▸ Problem: In the material below, which lines hold the word "computer"? Pick each one out.

▸ Given information:
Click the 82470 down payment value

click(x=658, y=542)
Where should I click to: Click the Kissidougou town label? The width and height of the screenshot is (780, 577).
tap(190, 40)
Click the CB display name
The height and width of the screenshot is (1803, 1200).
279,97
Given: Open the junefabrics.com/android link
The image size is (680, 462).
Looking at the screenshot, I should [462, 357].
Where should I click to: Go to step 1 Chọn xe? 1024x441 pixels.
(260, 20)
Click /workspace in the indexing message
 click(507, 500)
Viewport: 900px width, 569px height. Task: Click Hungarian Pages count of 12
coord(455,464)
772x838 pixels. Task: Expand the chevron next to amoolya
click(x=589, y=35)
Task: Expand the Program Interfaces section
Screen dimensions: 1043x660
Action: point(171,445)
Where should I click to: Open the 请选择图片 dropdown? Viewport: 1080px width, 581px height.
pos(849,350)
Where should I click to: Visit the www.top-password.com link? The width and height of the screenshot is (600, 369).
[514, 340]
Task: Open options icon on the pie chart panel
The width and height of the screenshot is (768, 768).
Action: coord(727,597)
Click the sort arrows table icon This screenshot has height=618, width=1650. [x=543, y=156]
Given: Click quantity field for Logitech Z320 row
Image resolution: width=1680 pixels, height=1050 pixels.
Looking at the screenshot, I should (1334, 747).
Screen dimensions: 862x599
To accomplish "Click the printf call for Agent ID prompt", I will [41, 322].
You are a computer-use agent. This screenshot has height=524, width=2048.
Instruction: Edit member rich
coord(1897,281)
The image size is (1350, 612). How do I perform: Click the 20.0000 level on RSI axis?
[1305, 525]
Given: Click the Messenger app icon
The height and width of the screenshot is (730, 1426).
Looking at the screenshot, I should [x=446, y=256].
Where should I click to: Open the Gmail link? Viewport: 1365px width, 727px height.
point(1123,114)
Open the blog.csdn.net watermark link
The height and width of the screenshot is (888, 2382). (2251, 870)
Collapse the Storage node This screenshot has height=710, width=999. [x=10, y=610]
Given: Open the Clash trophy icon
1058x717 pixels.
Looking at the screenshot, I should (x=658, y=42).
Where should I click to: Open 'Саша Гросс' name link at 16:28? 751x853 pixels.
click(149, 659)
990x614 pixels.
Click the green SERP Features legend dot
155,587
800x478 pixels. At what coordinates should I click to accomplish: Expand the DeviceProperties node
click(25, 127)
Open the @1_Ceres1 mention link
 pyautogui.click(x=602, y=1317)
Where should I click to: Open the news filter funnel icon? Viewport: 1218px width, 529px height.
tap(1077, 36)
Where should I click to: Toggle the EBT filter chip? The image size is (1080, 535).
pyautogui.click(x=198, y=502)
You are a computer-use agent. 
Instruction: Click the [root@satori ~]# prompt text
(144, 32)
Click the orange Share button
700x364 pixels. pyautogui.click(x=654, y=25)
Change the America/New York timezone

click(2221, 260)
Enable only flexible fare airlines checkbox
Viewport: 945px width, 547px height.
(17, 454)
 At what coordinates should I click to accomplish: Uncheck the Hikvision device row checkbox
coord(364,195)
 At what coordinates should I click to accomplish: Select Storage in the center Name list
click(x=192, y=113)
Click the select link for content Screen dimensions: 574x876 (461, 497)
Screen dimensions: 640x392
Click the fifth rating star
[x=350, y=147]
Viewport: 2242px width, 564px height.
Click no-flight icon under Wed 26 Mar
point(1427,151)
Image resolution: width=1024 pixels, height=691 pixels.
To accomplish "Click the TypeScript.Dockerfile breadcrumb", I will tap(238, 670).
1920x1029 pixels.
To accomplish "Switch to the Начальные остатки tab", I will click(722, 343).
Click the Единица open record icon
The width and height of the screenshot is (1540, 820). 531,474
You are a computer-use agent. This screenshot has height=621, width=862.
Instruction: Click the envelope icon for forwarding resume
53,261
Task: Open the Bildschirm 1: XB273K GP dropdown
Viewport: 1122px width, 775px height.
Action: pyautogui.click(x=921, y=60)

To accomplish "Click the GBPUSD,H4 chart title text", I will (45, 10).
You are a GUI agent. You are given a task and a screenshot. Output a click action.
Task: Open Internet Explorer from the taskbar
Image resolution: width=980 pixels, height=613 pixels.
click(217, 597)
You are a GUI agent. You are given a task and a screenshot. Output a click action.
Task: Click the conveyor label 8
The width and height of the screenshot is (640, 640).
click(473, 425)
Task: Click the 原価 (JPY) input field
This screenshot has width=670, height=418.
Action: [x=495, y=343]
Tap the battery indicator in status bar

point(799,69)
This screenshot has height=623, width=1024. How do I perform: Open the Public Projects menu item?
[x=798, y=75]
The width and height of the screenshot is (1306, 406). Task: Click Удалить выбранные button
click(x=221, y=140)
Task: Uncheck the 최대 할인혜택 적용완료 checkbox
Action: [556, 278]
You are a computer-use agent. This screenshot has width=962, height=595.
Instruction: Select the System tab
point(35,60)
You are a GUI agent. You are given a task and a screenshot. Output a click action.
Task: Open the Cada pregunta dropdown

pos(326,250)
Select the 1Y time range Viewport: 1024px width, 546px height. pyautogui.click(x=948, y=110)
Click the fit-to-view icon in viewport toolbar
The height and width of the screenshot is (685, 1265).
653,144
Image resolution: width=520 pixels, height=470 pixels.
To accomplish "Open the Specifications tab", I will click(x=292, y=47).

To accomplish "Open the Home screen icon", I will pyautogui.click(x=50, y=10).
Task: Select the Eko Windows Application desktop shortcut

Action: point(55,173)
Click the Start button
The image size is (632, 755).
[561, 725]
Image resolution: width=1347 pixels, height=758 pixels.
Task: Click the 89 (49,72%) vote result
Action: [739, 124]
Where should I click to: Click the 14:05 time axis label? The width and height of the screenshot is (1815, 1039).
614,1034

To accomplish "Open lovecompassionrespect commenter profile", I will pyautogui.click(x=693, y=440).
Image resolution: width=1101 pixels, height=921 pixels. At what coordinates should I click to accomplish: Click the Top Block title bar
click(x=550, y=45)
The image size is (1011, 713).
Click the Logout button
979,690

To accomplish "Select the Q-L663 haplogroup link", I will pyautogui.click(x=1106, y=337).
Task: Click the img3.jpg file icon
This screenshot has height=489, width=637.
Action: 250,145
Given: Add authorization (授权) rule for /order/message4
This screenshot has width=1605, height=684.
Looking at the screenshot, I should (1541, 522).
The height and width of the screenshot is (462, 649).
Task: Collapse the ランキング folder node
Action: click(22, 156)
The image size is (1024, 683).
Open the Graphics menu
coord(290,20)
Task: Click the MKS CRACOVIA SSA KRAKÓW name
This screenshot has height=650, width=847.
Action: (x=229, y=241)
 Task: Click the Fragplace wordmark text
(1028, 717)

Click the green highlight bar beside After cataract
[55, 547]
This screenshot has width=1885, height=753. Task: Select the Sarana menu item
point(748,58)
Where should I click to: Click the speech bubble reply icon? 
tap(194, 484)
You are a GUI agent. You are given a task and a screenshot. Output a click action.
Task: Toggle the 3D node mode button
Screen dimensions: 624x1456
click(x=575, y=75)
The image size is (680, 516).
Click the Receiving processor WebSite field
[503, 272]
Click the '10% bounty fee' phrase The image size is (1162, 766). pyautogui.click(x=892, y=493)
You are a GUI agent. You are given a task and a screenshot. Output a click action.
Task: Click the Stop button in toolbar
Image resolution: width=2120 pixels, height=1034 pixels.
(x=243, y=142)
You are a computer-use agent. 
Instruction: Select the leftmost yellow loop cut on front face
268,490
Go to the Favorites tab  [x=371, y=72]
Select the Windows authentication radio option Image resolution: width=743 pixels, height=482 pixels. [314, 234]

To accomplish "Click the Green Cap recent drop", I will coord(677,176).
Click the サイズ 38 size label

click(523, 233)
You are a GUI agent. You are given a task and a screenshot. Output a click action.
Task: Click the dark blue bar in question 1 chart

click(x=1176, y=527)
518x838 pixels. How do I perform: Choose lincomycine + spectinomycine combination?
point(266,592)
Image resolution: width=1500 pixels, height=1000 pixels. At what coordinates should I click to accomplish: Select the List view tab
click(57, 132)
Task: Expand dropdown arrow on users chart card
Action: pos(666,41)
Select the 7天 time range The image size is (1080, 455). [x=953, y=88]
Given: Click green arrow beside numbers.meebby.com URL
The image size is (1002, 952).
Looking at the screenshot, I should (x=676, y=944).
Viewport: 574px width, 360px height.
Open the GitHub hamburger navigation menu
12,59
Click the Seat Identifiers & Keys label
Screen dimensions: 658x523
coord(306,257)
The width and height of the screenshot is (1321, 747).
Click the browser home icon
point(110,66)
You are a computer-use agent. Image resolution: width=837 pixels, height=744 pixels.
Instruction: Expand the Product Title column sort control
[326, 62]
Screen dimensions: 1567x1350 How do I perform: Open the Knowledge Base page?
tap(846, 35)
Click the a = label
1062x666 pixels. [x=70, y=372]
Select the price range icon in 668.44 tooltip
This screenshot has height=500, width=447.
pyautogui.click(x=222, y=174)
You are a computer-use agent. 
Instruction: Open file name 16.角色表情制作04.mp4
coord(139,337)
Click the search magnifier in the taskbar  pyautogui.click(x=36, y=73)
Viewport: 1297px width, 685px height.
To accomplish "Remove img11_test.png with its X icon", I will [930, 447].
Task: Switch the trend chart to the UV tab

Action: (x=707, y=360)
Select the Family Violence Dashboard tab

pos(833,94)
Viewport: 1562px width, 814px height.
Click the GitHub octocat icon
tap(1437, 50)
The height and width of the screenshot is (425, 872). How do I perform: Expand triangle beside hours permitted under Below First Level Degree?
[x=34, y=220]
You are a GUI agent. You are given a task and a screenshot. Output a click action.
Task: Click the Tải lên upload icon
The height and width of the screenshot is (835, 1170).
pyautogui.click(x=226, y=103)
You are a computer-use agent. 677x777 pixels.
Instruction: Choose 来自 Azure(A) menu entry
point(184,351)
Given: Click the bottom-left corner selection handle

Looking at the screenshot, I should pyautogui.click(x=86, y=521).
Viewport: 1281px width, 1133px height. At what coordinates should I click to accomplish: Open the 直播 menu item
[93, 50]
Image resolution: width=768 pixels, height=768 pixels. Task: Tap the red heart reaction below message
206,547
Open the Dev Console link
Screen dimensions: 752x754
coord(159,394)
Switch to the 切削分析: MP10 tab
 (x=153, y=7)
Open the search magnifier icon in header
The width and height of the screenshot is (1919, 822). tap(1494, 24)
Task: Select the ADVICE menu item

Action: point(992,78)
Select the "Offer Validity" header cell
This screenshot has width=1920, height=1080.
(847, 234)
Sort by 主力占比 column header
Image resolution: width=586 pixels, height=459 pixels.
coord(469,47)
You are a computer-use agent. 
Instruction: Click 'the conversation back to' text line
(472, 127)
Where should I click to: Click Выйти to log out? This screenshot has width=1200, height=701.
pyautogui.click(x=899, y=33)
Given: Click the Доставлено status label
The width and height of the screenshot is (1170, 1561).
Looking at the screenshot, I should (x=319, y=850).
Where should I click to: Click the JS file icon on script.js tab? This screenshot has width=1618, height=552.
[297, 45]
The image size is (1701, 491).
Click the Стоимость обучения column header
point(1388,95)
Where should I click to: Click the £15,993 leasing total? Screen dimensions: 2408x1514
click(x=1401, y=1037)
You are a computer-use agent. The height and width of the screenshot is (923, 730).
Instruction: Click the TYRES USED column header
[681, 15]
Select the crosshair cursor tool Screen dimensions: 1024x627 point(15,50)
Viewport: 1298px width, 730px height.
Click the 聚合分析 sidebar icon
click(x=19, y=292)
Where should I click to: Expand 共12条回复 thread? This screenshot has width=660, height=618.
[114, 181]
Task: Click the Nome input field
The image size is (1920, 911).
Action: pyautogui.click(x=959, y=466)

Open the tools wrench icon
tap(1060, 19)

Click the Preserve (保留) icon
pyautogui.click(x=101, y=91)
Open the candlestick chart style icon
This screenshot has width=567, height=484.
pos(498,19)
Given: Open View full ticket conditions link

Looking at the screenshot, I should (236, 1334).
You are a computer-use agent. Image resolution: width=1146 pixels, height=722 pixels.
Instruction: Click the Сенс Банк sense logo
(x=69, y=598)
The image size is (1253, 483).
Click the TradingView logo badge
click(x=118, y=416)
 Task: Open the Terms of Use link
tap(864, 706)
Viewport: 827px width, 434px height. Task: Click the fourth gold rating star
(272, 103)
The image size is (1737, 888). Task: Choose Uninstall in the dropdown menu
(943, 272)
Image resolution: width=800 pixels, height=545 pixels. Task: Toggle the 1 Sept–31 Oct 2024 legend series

▸ Response:
You are a computer-use agent. This screenshot has height=524, width=2048.
You are a computer-use agent. 
You are a computer-use agent. This screenshot has height=621, width=862.
You are a computer-use agent. This screenshot has width=962, height=595.
You are a computer-use agent. 
You are a computer-use agent. Image resolution: width=837 pixels, height=744 pixels.
You are a computer-use agent. 
You are a computer-use agent. 677x777 pixels.
You are a computer-use agent. 
You are a computer-use agent. The height and width of the screenshot is (923, 730).
You are a computer-use agent. Image resolution: width=1146 pixels, height=722 pixels.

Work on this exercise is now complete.